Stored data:
┏━━

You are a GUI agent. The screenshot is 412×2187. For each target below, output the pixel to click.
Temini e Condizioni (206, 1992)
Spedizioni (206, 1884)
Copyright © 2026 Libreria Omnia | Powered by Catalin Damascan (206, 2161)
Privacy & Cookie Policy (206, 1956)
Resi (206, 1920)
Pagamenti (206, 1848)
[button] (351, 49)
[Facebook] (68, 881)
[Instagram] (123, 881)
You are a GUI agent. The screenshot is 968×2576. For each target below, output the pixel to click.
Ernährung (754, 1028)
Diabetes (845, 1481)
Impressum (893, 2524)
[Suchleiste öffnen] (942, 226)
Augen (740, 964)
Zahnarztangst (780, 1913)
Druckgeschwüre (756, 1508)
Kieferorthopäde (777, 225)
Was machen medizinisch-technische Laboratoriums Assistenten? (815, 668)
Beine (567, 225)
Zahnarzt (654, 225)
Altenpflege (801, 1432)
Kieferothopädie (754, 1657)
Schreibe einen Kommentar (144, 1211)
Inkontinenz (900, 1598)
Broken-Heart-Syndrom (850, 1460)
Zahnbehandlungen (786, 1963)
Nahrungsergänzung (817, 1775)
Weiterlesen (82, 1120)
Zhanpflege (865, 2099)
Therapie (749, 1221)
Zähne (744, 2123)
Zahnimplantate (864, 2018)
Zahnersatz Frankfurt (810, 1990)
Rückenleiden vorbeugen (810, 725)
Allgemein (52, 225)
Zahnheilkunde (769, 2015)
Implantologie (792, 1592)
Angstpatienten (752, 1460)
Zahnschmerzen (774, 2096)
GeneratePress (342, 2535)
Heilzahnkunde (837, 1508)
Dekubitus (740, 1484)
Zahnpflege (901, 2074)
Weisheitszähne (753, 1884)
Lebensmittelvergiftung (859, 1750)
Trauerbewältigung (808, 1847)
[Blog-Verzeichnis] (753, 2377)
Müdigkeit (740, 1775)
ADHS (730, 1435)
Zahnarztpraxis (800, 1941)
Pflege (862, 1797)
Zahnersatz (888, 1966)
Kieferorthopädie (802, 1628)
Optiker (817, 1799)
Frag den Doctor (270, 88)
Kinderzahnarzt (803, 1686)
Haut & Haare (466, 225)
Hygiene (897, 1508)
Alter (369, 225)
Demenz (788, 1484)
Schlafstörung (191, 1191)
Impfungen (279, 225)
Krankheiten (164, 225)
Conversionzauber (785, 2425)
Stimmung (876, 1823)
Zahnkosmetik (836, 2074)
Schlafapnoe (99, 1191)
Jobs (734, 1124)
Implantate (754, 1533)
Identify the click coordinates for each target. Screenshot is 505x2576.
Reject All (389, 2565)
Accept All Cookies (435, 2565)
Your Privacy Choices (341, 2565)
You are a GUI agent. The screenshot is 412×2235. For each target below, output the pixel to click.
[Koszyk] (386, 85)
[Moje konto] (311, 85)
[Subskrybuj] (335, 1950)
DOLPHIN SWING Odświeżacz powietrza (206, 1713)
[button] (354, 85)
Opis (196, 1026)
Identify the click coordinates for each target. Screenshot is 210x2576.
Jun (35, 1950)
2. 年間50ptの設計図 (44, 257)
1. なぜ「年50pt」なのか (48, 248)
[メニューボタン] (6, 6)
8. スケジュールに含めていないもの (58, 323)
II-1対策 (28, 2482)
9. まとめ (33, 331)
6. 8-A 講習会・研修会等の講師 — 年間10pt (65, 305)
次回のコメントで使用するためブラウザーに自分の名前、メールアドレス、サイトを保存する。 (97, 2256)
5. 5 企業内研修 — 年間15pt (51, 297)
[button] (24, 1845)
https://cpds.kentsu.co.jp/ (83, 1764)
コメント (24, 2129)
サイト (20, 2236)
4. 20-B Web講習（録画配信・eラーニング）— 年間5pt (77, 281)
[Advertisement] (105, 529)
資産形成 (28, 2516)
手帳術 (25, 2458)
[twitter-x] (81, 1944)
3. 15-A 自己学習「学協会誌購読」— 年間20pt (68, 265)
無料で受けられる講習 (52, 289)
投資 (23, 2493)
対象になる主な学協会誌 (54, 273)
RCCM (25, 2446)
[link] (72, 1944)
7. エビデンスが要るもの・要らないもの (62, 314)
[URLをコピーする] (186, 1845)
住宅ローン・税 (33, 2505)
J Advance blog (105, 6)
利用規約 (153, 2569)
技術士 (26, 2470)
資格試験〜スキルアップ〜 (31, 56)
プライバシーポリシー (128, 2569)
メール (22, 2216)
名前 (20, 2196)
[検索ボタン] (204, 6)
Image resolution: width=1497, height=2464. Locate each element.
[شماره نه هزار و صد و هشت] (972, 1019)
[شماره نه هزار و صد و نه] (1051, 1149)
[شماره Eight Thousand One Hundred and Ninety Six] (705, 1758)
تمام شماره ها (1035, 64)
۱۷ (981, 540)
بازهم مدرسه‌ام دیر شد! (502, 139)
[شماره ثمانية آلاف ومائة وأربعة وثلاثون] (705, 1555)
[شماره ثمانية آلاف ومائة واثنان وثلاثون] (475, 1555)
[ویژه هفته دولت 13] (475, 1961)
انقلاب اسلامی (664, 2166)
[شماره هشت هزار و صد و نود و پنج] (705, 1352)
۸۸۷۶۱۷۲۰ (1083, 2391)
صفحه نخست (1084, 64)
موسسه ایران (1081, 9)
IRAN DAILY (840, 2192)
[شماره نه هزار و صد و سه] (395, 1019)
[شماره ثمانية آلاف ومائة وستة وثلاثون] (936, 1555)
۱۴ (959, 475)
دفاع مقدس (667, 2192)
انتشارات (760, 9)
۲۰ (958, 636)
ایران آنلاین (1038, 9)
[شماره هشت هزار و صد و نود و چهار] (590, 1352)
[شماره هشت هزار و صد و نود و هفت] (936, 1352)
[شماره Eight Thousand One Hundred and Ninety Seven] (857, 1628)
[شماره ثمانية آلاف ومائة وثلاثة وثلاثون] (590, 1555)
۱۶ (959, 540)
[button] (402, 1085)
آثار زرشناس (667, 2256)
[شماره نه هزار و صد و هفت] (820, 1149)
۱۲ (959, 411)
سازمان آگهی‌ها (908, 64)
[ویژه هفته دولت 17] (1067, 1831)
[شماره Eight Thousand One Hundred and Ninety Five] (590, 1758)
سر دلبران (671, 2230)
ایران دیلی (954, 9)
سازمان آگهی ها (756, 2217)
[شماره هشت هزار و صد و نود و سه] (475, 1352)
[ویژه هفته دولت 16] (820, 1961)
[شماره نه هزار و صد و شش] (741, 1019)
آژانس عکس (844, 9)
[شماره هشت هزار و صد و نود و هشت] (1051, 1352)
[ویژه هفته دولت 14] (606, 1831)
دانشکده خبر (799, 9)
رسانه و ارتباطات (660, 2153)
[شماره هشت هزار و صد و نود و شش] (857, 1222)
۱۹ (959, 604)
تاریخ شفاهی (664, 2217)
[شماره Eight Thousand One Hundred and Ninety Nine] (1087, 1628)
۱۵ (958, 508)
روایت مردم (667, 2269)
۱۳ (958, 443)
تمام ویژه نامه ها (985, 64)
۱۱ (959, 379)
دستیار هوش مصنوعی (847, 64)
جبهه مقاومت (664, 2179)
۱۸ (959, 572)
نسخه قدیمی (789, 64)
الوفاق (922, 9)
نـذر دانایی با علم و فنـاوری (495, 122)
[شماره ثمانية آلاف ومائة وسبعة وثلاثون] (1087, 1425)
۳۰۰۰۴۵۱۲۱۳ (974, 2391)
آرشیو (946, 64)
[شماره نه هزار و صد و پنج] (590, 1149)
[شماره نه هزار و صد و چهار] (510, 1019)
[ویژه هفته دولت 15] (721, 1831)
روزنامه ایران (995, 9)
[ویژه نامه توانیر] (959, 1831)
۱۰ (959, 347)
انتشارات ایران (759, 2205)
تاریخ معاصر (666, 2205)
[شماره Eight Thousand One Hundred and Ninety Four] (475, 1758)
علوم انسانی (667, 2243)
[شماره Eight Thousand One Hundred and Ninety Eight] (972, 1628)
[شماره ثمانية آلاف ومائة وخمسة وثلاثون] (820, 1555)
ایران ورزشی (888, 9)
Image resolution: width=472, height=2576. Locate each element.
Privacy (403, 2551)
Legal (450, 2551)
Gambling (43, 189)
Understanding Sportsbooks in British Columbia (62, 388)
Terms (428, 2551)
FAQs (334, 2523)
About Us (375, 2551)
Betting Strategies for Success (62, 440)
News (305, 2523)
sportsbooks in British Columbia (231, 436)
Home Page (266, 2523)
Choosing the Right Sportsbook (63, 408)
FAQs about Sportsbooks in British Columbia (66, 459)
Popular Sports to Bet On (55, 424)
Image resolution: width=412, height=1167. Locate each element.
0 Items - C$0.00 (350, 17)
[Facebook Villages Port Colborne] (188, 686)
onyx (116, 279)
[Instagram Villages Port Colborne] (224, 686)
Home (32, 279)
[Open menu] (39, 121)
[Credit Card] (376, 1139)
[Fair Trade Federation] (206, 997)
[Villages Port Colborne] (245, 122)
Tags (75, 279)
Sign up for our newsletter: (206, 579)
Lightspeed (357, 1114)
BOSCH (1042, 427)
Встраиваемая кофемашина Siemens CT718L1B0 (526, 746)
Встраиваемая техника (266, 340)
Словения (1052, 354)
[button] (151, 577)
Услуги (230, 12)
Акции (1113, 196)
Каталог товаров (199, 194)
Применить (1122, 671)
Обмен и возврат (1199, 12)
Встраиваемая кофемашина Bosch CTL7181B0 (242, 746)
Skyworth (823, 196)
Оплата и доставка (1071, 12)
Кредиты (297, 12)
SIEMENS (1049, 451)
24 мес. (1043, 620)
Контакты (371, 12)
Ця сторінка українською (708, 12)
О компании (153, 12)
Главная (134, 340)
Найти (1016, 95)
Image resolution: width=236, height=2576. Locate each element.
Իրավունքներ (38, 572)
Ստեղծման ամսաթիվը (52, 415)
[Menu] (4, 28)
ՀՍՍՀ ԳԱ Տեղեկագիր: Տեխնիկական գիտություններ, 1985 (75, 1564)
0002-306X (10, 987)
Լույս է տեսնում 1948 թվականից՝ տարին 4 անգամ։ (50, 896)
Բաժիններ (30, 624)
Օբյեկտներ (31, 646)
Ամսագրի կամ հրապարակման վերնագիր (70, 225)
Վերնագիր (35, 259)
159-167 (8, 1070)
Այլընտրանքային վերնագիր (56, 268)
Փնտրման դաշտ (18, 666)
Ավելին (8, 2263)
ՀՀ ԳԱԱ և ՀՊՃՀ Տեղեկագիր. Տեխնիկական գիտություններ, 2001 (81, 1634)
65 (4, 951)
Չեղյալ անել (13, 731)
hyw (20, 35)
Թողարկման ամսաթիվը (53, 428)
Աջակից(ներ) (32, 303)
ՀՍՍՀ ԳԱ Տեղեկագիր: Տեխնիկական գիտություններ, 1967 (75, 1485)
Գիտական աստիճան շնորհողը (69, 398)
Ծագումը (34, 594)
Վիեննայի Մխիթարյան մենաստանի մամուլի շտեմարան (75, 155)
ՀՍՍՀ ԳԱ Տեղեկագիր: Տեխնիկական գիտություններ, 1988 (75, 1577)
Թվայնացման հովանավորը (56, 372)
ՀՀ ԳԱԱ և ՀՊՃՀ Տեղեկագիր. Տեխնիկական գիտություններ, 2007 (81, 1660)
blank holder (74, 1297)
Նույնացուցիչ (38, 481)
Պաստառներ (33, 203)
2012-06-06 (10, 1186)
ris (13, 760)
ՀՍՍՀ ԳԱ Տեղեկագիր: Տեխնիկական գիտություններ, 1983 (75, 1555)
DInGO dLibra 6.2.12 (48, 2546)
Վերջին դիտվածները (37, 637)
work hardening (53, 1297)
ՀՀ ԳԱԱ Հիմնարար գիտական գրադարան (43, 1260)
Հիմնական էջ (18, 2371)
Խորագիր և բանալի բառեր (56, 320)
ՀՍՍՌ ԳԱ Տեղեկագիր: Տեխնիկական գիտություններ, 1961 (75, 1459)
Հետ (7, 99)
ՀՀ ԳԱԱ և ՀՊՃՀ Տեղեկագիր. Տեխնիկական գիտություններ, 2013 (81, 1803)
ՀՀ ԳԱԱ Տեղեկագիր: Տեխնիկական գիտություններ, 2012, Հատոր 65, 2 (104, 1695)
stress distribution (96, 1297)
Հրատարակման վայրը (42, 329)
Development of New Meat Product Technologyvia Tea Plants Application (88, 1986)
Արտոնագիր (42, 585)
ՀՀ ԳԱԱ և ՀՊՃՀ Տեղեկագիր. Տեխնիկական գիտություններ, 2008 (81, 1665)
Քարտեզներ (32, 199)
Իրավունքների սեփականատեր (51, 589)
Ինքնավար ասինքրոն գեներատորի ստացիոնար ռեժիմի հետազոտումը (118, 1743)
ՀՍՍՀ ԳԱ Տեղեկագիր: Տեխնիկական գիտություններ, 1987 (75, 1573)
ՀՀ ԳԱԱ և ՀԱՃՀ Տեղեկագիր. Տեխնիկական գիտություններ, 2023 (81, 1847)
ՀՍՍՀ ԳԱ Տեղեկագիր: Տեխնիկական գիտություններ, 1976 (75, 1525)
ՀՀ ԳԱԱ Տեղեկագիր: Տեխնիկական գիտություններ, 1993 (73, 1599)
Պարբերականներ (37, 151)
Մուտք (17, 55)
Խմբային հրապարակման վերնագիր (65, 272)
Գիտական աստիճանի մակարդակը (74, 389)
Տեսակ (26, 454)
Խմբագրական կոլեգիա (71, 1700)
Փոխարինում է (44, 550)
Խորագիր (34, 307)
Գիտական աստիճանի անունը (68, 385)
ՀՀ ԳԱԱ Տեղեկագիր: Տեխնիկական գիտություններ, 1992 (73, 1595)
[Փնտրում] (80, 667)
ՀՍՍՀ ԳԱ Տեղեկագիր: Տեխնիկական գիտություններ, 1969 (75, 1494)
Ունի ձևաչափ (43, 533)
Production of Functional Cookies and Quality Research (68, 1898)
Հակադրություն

┗━━

*EXERCISE AIM:* With the first line being the one containing "Zahnarztpraxis (800, 1941)" and the last line the one containing "Schlafstörung (191, 1191)", transcribe exactly the lines above that fall in that range.

*EXERCISE OUTPUT:*
Zahnarztpraxis (800, 1941)
Pflege (862, 1797)
Zahnersatz (888, 1966)
Kieferorthopädie (802, 1628)
Optiker (817, 1799)
Frag den Doctor (270, 88)
Kinderzahnarzt (803, 1686)
Haut & Haare (466, 225)
Hygiene (897, 1508)
Alter (369, 225)
Demenz (788, 1484)
Schlafstörung (191, 1191)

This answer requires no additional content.